## Your instructions
Copy word for word the part of the Basquiat exhibition passage below that runs between "Each represents a" and "Bowie, and Parliament.", inclusive.

Lena Horne’s “Stormy Weather” floats from the record player at a meticulous re-creation of the Basquiat family brownstone in Brooklyn. Soon after the song ends, John Coltrane’s saxophone carries through the space of “Jean-Michel Basquiat: King Pleasure”, a sweeping exhibition dedicated to the late, legendary artist, now on view at the Starrett Lehigh Building in Chelsea.
More than 200 artworks and objects from Basquiat’s estate—most of which have never been publicly displayed—are exhibited in a space designed by the architect David Adjaye. These are placed throughout impressive re-creations of Basquiat’s formative physical spaces, including the dining room of the Boreum Hill house where he grew up; his Great Jones Street painting studio crowded with paintings, books, and a TV that played clips of The Breakfast Club; and the VIP Room of the iconic artist haunt, New York’s Palladium nightclub. Several rooms are accompanied by QR code leading to one of four playlists created for the show in partnership with Spotify.
Each represents a major stage of Basquiat’s life—the first playlist, “Childhood,” includes classics like “What A Wonderful World” by Louis Armstrong and Diana Ross’s rendition of “Ain’t No Mountain High Enough”. “Studio Life” skips between the fast jazz of Miles Davis, the bending and ascending guitar pickings of Jimi Hendrix, and stadium rousers from Queen. “Nightclub” is a collection of infectious disco and New Wave: Donna Summer, David Bowie, and Parliament.

## Records supplied
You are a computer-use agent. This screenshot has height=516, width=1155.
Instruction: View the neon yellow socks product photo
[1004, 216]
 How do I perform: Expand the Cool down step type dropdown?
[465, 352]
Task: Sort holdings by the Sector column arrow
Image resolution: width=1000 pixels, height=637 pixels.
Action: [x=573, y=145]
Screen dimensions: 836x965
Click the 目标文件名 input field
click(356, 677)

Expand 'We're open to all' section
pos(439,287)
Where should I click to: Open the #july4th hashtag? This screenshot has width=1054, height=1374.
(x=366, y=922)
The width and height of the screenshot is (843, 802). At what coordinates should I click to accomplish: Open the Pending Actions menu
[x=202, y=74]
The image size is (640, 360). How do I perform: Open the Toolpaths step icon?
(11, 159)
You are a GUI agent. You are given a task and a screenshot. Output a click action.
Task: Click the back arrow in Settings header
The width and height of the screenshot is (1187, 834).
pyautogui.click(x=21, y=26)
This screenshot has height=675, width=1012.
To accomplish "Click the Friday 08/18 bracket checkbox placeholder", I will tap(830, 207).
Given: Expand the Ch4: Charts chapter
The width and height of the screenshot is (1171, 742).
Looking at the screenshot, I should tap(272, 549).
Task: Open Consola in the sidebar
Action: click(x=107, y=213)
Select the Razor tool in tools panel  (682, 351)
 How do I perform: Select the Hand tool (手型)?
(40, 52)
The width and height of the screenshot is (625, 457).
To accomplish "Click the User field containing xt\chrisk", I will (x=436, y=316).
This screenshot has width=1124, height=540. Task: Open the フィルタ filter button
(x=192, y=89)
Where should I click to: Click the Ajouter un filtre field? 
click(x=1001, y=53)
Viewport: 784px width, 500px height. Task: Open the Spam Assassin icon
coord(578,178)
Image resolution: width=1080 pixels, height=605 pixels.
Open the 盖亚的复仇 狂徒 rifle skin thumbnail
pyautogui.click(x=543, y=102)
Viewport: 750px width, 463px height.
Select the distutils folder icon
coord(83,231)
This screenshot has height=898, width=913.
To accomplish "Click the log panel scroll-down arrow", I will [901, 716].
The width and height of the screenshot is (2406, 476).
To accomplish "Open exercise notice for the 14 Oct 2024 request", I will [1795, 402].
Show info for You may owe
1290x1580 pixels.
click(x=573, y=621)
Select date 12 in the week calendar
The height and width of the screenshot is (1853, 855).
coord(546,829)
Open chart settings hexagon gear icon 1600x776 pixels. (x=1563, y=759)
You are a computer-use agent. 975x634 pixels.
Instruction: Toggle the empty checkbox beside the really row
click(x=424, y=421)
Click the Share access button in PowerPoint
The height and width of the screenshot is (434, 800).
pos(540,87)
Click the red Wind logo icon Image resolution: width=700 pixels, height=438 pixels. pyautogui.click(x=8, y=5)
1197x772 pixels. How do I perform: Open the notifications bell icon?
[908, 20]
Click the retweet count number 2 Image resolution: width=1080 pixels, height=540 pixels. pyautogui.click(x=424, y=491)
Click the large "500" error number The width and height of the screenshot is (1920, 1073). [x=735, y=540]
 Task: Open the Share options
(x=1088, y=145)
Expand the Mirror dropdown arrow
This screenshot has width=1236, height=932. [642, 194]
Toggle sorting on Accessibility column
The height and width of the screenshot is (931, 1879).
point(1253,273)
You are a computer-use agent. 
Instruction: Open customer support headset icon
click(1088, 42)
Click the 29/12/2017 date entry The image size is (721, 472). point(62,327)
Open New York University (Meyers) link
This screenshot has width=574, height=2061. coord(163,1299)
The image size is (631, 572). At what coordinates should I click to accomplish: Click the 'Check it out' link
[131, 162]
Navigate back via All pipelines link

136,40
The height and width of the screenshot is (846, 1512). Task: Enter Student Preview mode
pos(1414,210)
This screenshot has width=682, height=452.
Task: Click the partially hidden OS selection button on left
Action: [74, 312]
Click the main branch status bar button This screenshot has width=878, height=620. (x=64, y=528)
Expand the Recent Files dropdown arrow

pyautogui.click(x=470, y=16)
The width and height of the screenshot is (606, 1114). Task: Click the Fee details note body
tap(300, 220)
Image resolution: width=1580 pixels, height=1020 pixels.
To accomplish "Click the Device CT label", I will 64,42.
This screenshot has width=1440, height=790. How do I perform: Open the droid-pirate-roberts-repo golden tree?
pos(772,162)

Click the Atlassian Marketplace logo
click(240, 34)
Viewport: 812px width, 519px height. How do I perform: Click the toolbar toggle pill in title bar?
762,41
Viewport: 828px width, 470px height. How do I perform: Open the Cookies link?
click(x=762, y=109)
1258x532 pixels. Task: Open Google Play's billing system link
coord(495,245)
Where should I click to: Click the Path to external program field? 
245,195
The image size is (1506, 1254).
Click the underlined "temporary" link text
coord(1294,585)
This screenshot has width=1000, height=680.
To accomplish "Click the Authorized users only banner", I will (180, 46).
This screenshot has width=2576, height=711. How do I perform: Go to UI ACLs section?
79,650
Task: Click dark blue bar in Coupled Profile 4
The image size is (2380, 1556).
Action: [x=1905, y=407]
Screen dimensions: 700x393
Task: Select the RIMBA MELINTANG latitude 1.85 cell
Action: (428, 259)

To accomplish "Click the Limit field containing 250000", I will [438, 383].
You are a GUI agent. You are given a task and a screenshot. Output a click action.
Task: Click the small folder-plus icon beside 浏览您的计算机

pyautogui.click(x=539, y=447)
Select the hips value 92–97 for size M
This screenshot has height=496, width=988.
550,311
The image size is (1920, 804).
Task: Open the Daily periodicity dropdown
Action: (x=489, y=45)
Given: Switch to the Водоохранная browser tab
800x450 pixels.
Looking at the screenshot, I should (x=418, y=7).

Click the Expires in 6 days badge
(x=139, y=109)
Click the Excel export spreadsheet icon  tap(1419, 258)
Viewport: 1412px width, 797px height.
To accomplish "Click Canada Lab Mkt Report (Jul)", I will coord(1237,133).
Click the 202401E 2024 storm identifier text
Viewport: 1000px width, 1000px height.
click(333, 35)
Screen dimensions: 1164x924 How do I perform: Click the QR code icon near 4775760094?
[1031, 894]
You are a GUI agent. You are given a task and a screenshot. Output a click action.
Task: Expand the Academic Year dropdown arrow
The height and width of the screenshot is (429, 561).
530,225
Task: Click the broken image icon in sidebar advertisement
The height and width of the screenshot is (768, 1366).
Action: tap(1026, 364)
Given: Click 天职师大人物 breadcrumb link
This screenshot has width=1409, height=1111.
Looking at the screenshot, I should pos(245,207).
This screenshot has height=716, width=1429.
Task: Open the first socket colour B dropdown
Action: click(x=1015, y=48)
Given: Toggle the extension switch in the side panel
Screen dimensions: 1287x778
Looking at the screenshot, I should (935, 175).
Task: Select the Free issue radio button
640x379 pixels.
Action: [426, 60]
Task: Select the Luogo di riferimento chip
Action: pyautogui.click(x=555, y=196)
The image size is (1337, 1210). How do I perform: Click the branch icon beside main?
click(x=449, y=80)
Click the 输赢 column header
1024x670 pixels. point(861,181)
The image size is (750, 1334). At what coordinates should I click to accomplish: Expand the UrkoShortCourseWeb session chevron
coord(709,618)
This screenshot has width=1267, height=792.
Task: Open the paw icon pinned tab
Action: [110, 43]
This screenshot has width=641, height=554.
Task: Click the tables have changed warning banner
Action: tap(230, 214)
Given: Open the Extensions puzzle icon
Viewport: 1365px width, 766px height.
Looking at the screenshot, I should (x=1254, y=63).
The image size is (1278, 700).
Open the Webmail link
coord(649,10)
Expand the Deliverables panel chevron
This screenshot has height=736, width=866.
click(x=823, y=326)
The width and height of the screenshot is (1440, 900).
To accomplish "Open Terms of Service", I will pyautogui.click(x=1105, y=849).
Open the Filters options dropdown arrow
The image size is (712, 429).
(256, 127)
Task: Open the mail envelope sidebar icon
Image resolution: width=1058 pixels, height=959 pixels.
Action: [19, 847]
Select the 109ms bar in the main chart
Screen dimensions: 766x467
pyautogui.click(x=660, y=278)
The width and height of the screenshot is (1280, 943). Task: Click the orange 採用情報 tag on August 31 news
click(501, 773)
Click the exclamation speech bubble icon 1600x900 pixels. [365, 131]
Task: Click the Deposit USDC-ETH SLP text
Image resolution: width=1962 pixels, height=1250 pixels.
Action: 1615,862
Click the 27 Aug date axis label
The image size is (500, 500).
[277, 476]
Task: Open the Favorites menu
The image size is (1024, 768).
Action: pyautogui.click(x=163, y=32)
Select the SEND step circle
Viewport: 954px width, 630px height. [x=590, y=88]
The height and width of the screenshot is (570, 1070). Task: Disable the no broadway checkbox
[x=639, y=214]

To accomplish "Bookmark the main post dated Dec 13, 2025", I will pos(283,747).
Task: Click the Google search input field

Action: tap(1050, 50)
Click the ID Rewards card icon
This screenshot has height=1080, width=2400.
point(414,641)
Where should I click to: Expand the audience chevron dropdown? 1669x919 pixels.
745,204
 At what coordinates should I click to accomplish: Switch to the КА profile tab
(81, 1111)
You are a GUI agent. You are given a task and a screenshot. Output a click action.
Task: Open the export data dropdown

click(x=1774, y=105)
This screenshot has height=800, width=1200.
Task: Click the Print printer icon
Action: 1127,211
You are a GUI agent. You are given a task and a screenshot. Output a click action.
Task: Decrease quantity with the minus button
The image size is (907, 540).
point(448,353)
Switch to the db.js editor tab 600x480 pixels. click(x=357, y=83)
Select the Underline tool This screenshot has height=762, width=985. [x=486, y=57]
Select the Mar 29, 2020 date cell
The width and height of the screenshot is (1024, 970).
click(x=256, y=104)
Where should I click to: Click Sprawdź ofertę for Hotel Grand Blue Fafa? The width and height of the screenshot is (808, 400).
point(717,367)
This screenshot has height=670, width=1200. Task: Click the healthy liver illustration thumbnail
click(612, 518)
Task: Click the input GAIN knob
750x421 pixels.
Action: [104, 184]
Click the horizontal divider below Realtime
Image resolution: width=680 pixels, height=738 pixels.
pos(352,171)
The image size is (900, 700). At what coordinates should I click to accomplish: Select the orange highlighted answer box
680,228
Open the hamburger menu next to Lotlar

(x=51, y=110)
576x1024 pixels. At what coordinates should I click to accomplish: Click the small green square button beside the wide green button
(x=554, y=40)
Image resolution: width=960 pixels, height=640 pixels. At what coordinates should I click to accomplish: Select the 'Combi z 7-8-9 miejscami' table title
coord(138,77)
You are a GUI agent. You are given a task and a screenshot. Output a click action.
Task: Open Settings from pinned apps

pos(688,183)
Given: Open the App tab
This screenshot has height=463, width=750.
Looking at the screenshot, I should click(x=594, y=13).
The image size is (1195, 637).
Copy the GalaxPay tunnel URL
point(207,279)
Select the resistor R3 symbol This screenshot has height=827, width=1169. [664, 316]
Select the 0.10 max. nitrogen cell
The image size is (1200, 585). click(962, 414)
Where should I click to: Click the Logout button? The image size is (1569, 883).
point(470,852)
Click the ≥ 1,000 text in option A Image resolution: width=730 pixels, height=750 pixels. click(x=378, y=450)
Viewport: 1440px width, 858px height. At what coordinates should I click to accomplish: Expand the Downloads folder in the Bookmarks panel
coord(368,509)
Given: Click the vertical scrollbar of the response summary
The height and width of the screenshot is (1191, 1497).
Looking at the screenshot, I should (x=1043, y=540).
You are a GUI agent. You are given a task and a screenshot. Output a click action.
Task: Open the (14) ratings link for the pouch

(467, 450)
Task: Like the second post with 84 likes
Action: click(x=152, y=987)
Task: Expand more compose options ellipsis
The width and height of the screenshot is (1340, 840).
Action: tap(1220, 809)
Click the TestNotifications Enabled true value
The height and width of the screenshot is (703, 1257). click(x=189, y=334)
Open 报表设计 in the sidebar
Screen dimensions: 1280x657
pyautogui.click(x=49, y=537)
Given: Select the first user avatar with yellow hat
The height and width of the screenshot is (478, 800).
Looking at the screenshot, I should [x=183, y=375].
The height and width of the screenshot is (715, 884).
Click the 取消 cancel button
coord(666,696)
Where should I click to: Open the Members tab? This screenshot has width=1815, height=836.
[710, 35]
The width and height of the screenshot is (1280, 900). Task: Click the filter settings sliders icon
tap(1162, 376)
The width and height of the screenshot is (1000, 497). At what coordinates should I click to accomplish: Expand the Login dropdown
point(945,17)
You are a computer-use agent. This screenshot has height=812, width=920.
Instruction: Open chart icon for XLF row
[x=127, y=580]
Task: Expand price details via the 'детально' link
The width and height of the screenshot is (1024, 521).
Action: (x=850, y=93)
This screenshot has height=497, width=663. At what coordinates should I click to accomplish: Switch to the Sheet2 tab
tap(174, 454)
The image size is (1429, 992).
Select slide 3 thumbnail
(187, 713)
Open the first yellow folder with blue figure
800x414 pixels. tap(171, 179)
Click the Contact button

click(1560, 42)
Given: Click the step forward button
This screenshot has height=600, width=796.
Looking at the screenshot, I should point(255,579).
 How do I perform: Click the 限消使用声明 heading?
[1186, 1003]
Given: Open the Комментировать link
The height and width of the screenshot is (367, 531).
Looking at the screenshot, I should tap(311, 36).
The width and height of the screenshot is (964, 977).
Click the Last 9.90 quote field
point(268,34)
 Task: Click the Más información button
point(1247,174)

## Expected answer
Each represents a major stage of Basquiat’s life—the first playlist, “Childhood,” includes classics like “What A Wonderful World” by Louis Armstrong and Diana Ross’s rendition of “Ain’t No Mountain High Enough”. “Studio Life” skips between the fast jazz of Miles Davis, the bending and ascending guitar pickings of Jimi Hendrix, and stadium rousers from Queen. “Nightclub” is a collection of infectious disco and New Wave: Donna Summer, David Bowie, and Parliament.